Records from a dataset
• • • •

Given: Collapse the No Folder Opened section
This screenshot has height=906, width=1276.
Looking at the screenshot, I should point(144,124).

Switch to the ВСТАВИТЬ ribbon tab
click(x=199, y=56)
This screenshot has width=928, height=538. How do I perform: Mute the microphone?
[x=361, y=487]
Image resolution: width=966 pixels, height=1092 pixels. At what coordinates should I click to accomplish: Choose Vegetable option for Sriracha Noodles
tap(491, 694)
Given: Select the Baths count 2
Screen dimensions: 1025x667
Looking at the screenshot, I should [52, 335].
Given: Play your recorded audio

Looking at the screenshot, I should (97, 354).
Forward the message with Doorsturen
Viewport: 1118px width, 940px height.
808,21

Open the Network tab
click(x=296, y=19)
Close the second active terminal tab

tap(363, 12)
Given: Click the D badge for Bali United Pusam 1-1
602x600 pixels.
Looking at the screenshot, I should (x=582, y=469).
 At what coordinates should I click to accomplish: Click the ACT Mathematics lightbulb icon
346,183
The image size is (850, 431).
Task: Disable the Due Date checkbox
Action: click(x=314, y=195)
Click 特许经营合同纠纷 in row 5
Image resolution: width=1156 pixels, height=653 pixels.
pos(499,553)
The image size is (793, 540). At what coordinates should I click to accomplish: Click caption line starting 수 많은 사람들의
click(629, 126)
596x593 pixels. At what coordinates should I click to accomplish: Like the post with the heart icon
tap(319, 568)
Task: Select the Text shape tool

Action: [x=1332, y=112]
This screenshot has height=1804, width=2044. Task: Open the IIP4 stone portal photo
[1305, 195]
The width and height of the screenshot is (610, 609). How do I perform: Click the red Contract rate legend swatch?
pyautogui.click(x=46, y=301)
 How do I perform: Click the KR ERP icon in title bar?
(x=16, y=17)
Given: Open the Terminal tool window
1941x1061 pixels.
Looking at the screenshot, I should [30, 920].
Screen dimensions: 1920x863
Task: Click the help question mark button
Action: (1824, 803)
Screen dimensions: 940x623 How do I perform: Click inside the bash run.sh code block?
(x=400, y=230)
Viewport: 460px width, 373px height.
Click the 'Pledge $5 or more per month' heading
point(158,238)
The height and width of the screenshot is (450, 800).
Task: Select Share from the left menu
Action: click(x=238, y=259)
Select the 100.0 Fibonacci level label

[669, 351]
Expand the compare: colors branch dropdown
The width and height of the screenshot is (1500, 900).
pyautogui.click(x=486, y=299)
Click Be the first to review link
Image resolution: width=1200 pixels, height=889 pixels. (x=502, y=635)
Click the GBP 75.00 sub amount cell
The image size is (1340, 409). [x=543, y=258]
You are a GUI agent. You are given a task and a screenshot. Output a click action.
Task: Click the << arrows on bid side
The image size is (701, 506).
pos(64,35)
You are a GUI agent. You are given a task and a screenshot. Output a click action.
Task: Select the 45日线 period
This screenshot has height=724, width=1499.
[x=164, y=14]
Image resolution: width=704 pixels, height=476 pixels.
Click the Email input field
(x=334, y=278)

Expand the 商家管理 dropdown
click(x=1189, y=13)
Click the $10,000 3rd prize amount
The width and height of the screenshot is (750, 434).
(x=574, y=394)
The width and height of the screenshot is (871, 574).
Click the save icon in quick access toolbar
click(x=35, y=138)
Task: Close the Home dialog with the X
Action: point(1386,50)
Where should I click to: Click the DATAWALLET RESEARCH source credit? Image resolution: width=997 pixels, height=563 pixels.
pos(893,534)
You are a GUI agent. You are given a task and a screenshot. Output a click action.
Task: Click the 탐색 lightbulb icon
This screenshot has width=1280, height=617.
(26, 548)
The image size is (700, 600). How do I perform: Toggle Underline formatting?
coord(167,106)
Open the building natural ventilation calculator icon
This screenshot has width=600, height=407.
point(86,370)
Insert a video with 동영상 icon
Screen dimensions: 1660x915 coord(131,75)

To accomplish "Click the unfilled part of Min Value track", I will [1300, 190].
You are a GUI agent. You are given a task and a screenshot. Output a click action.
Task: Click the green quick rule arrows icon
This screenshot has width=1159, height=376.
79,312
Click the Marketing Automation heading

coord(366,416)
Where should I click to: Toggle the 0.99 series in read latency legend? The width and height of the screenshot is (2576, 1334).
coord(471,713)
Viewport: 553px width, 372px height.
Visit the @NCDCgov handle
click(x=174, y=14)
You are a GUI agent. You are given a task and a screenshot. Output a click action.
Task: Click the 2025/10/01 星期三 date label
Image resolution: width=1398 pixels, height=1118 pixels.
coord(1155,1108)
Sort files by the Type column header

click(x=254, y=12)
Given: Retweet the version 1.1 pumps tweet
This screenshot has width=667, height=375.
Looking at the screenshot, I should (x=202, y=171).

• • • •

WHAT IS REQUIRED: Reproduce each of the records word for word.

COMPLETED EXERCISE:
Given: Collapse the No Folder Opened section
This screenshot has height=906, width=1276.
Looking at the screenshot, I should point(144,124).

Switch to the ВСТАВИТЬ ribbon tab
click(x=199, y=56)
This screenshot has width=928, height=538. How do I perform: Mute the microphone?
[x=361, y=487]
Image resolution: width=966 pixels, height=1092 pixels. At what coordinates should I click to accomplish: Choose Vegetable option for Sriracha Noodles
tap(491, 694)
Given: Select the Baths count 2
Screen dimensions: 1025x667
Looking at the screenshot, I should [52, 335].
Given: Play your recorded audio

Looking at the screenshot, I should (97, 354).
Forward the message with Doorsturen
Viewport: 1118px width, 940px height.
808,21

Open the Network tab
click(x=296, y=19)
Close the second active terminal tab

tap(363, 12)
Given: Click the D badge for Bali United Pusam 1-1
602x600 pixels.
Looking at the screenshot, I should (x=582, y=469).
 At what coordinates should I click to accomplish: Click the ACT Mathematics lightbulb icon
346,183
The image size is (850, 431).
Task: Disable the Due Date checkbox
Action: click(x=314, y=195)
Click 特许经营合同纠纷 in row 5
Image resolution: width=1156 pixels, height=653 pixels.
pos(499,553)
The image size is (793, 540). At what coordinates should I click to accomplish: Click caption line starting 수 많은 사람들의
click(629, 126)
596x593 pixels. At what coordinates should I click to accomplish: Like the post with the heart icon
tap(319, 568)
Task: Select the Text shape tool

Action: [x=1332, y=112]
This screenshot has height=1804, width=2044. Task: Open the IIP4 stone portal photo
[1305, 195]
The width and height of the screenshot is (610, 609). How do I perform: Click the red Contract rate legend swatch?
pyautogui.click(x=46, y=301)
 How do I perform: Click the KR ERP icon in title bar?
(x=16, y=17)
Given: Open the Terminal tool window
1941x1061 pixels.
Looking at the screenshot, I should [30, 920].
Screen dimensions: 1920x863
Task: Click the help question mark button
Action: (1824, 803)
Screen dimensions: 940x623 How do I perform: Click inside the bash run.sh code block?
(x=400, y=230)
Viewport: 460px width, 373px height.
Click the 'Pledge $5 or more per month' heading
point(158,238)
The height and width of the screenshot is (450, 800).
Task: Select Share from the left menu
Action: click(x=238, y=259)
Select the 100.0 Fibonacci level label

[669, 351]
Expand the compare: colors branch dropdown
The width and height of the screenshot is (1500, 900).
pyautogui.click(x=486, y=299)
Click Be the first to review link
Image resolution: width=1200 pixels, height=889 pixels. (x=502, y=635)
Click the GBP 75.00 sub amount cell
The image size is (1340, 409). [x=543, y=258]
You are a GUI agent. You are given a task and a screenshot. Output a click action.
Task: Click the << arrows on bid side
The image size is (701, 506).
pos(64,35)
You are a GUI agent. You are given a task and a screenshot. Output a click action.
Task: Select the 45日线 period
This screenshot has height=724, width=1499.
[x=164, y=14]
Image resolution: width=704 pixels, height=476 pixels.
Click the Email input field
(x=334, y=278)

Expand the 商家管理 dropdown
click(x=1189, y=13)
Click the $10,000 3rd prize amount
The width and height of the screenshot is (750, 434).
(x=574, y=394)
The width and height of the screenshot is (871, 574).
Click the save icon in quick access toolbar
click(x=35, y=138)
Task: Close the Home dialog with the X
Action: point(1386,50)
Where should I click to: Click the DATAWALLET RESEARCH source credit? Image resolution: width=997 pixels, height=563 pixels.
pos(893,534)
You are a GUI agent. You are given a task and a screenshot. Output a click action.
Task: Click the 탐색 lightbulb icon
This screenshot has width=1280, height=617.
(26, 548)
The image size is (700, 600). How do I perform: Toggle Underline formatting?
coord(167,106)
Open the building natural ventilation calculator icon
This screenshot has width=600, height=407.
point(86,370)
Insert a video with 동영상 icon
Screen dimensions: 1660x915 coord(131,75)

To accomplish "Click the unfilled part of Min Value track", I will [1300, 190].
You are a GUI agent. You are given a task and a screenshot. Output a click action.
Task: Click the green quick rule arrows icon
This screenshot has width=1159, height=376.
79,312
Click the Marketing Automation heading

coord(366,416)
Where should I click to: Toggle the 0.99 series in read latency legend? The width and height of the screenshot is (2576, 1334).
coord(471,713)
Viewport: 553px width, 372px height.
Visit the @NCDCgov handle
click(x=174, y=14)
You are a GUI agent. You are given a task and a screenshot. Output a click action.
Task: Click the 2025/10/01 星期三 date label
Image resolution: width=1398 pixels, height=1118 pixels.
coord(1155,1108)
Sort files by the Type column header

click(x=254, y=12)
Given: Retweet the version 1.1 pumps tweet
This screenshot has width=667, height=375.
Looking at the screenshot, I should (x=202, y=171).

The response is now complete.